[Activity]
Give again only what runs from the line with "Task: Go Up One Level" to the final line of the entries below, exactly as written and without pictures.

(Data excerpts)
● ● ● ● ●

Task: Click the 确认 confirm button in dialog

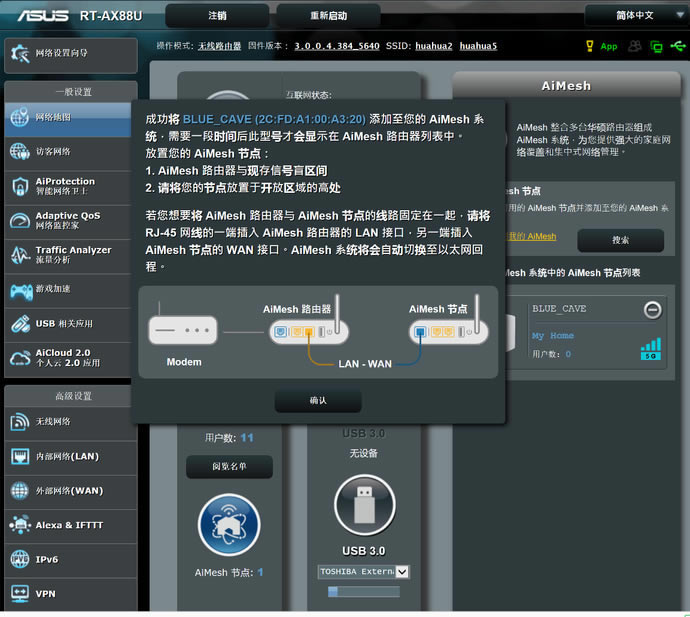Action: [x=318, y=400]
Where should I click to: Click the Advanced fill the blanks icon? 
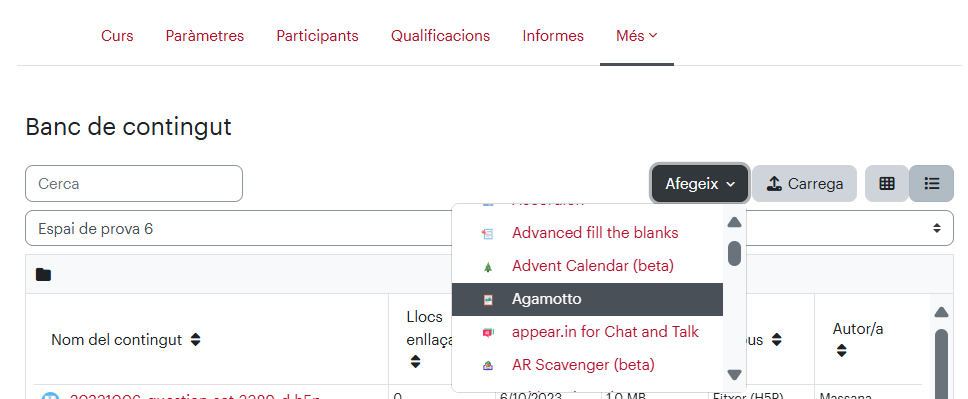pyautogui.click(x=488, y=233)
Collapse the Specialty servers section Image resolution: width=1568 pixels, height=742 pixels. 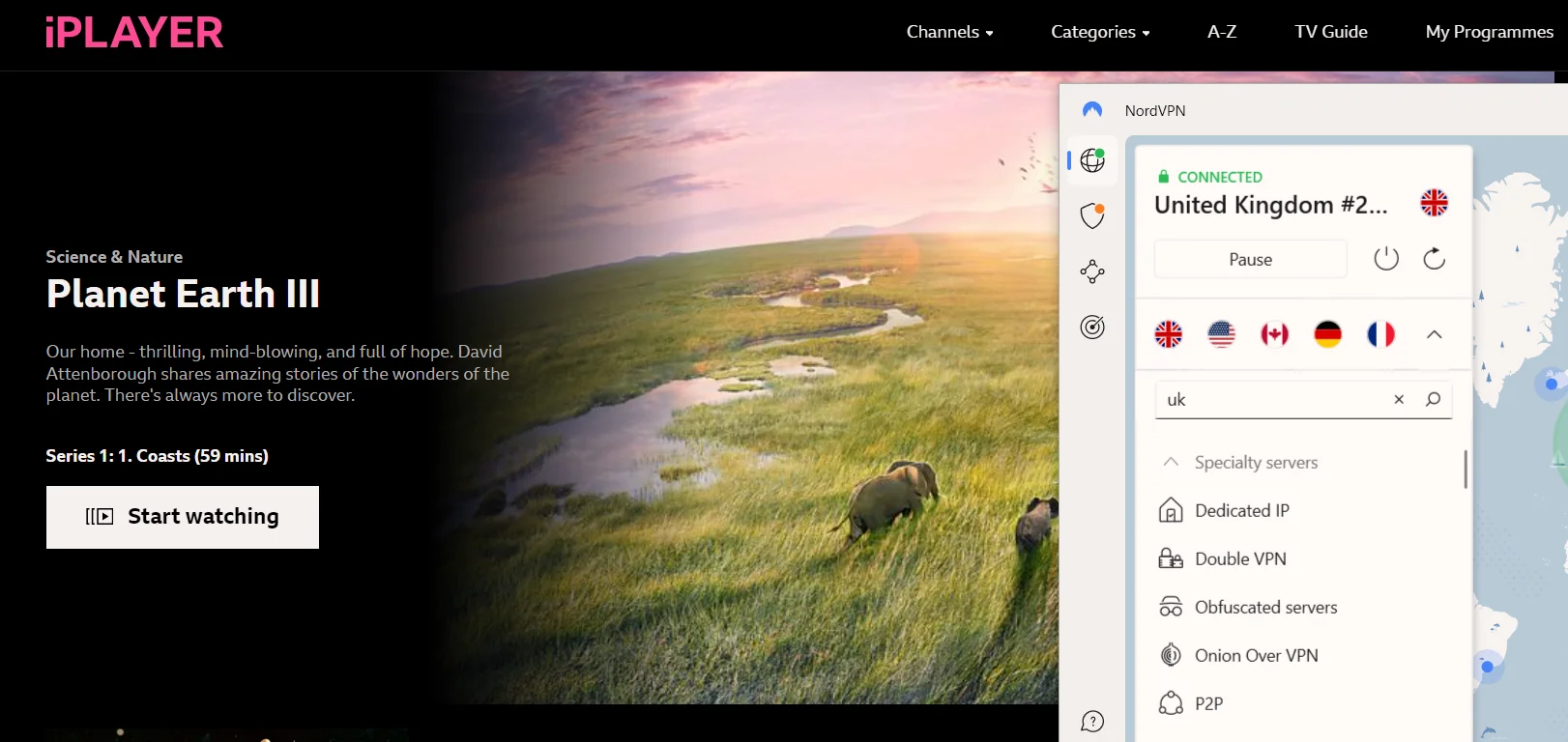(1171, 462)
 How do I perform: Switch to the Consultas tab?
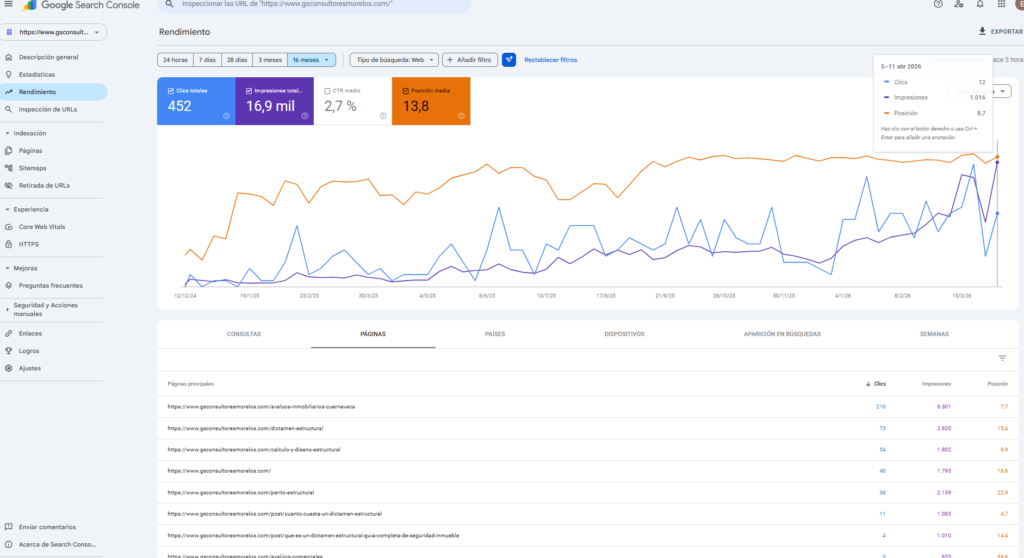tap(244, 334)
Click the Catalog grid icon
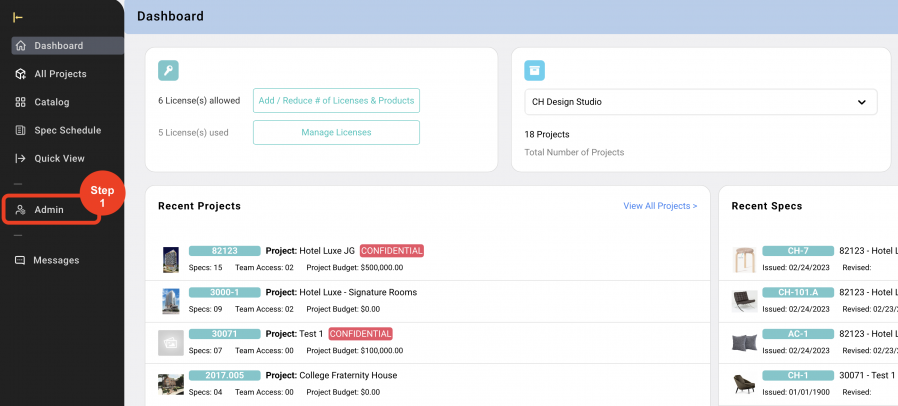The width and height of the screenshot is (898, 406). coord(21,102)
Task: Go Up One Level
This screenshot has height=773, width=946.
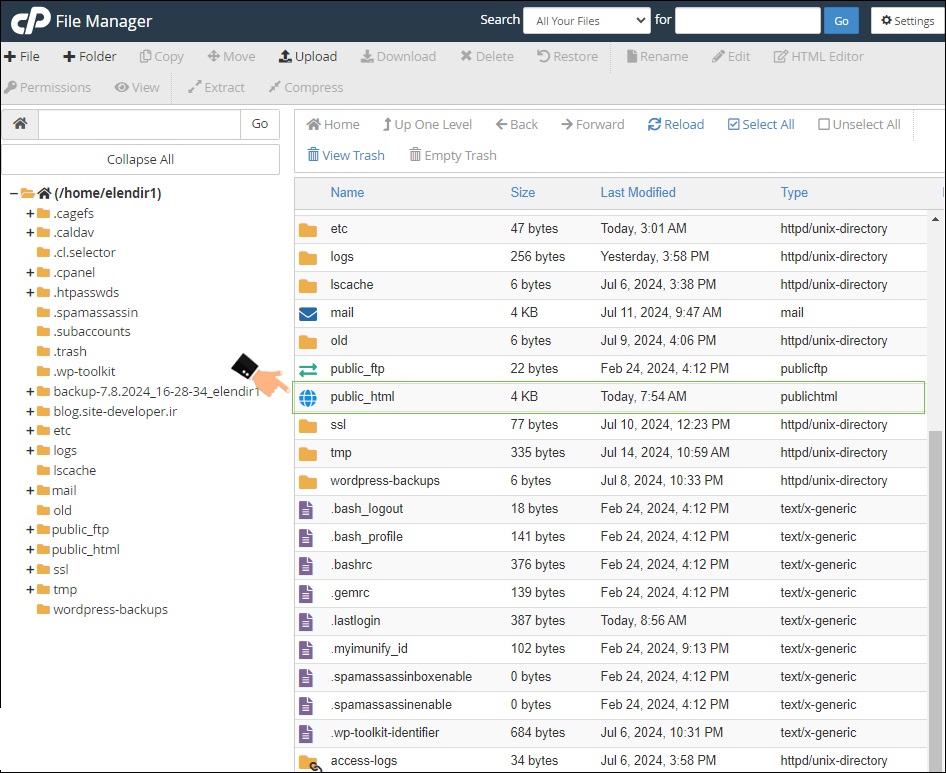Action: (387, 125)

● ● ● ● ●

[Reply]
Task: Go Up One Level
This screenshot has height=773, width=946.
Action: (387, 125)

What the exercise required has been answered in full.